(Records from a dataset)
++++++++

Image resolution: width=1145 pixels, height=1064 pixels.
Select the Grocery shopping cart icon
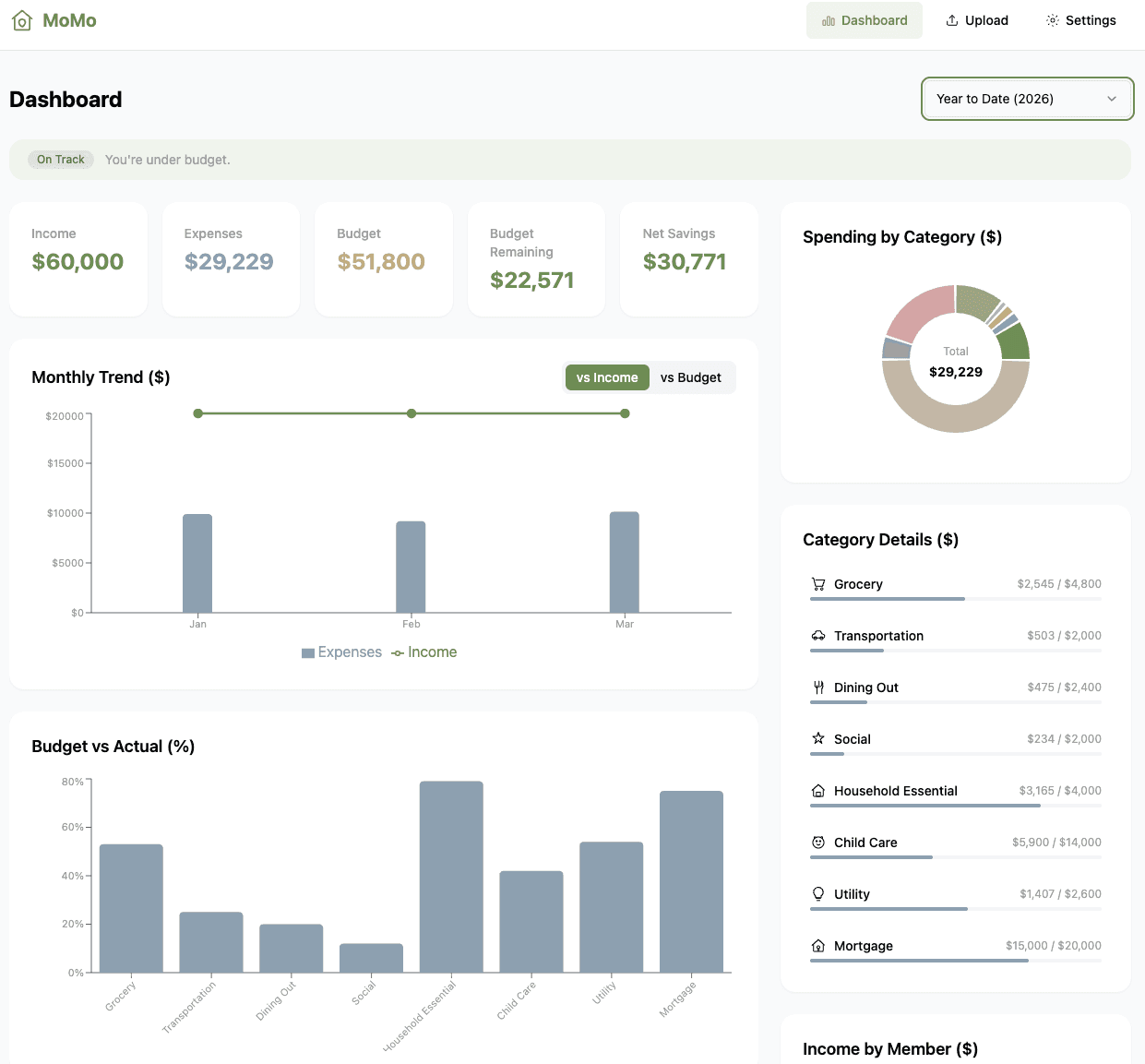pos(817,583)
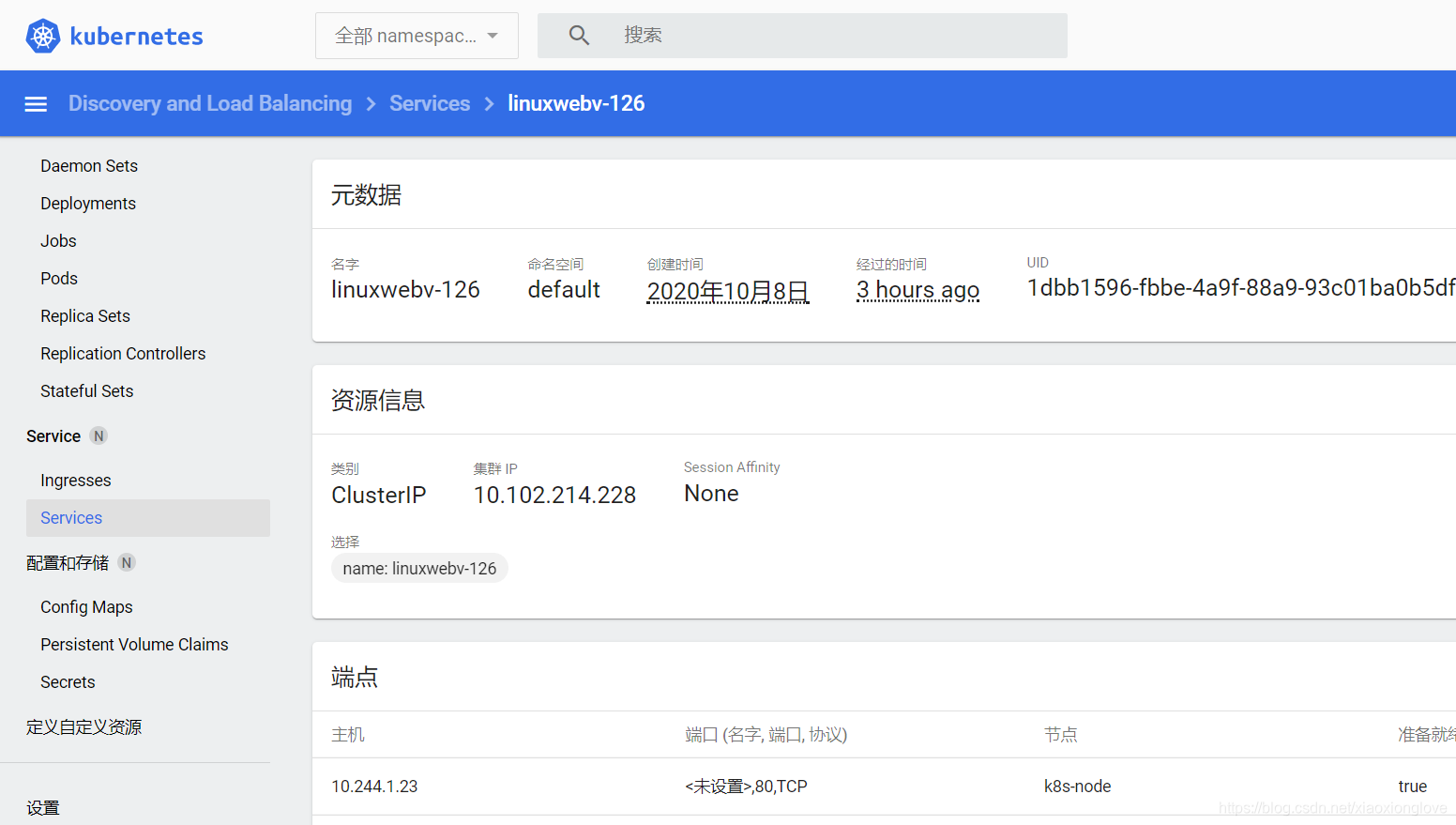Open the hamburger navigation menu
The height and width of the screenshot is (825, 1456).
(35, 103)
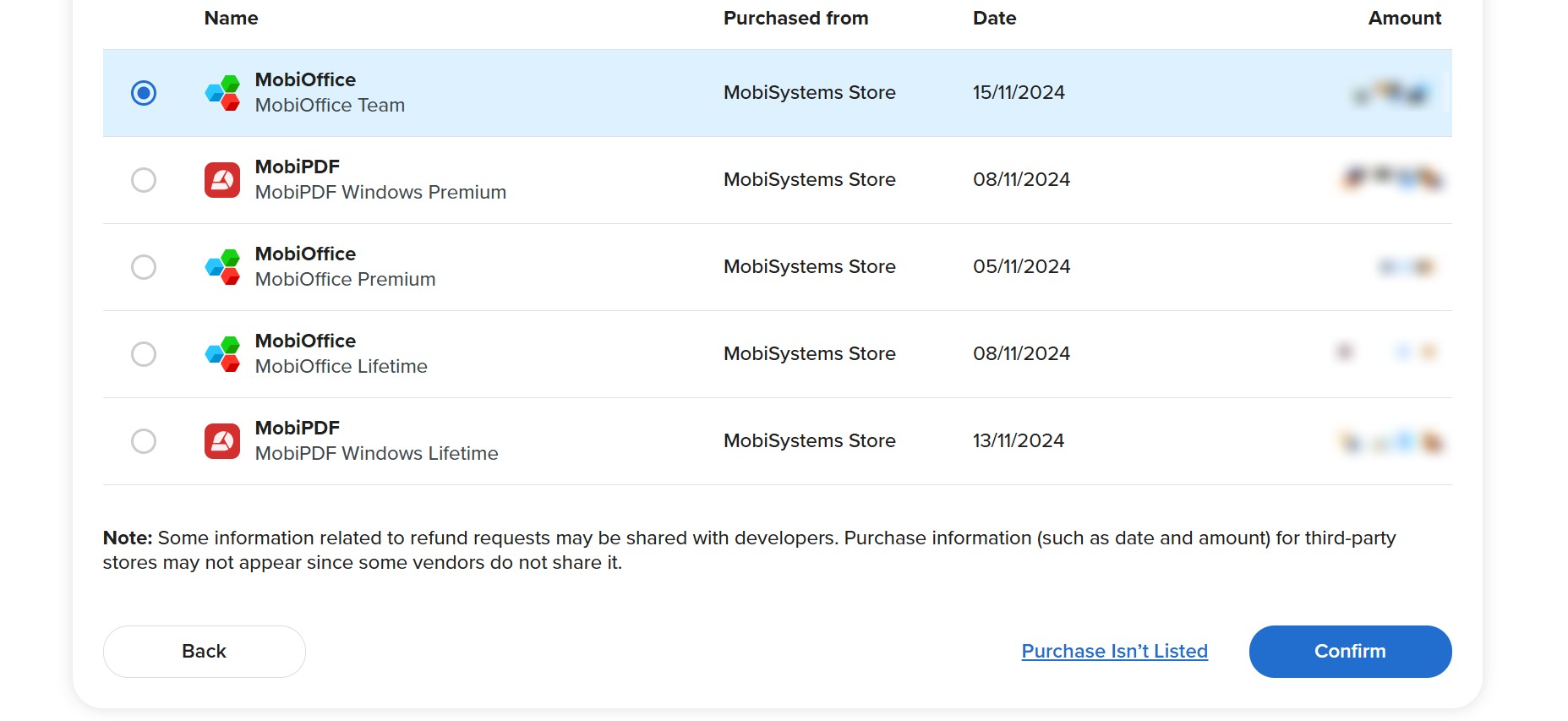Open the Purchase Isn't Listed link
This screenshot has width=1568, height=721.
click(1114, 651)
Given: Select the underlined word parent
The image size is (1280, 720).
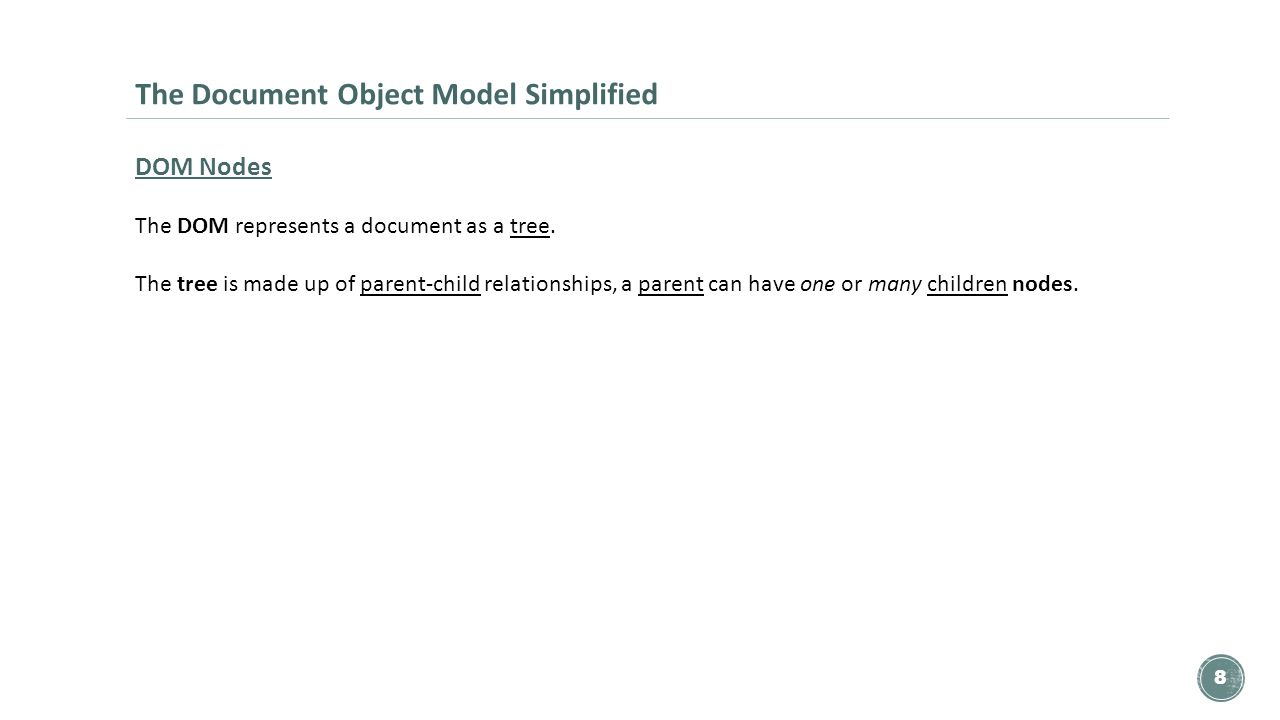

++++++++

**WHAT THE TASK ASKS**
Output a verbatim copy of all entries above; no pictures go in it.

**RESPONSE BELOW**
Image resolution: width=1145 pixels, height=1064 pixels.
Select the Grocery shopping cart icon
pos(817,583)
Open the hamburger navigation menu
The height and width of the screenshot is (825, 1456).
(35, 103)
Open the Purchase Isn't Listed link
This screenshot has width=1568, height=721.
click(1114, 651)
Given: Select the underlined word parent
The image size is (1280, 720).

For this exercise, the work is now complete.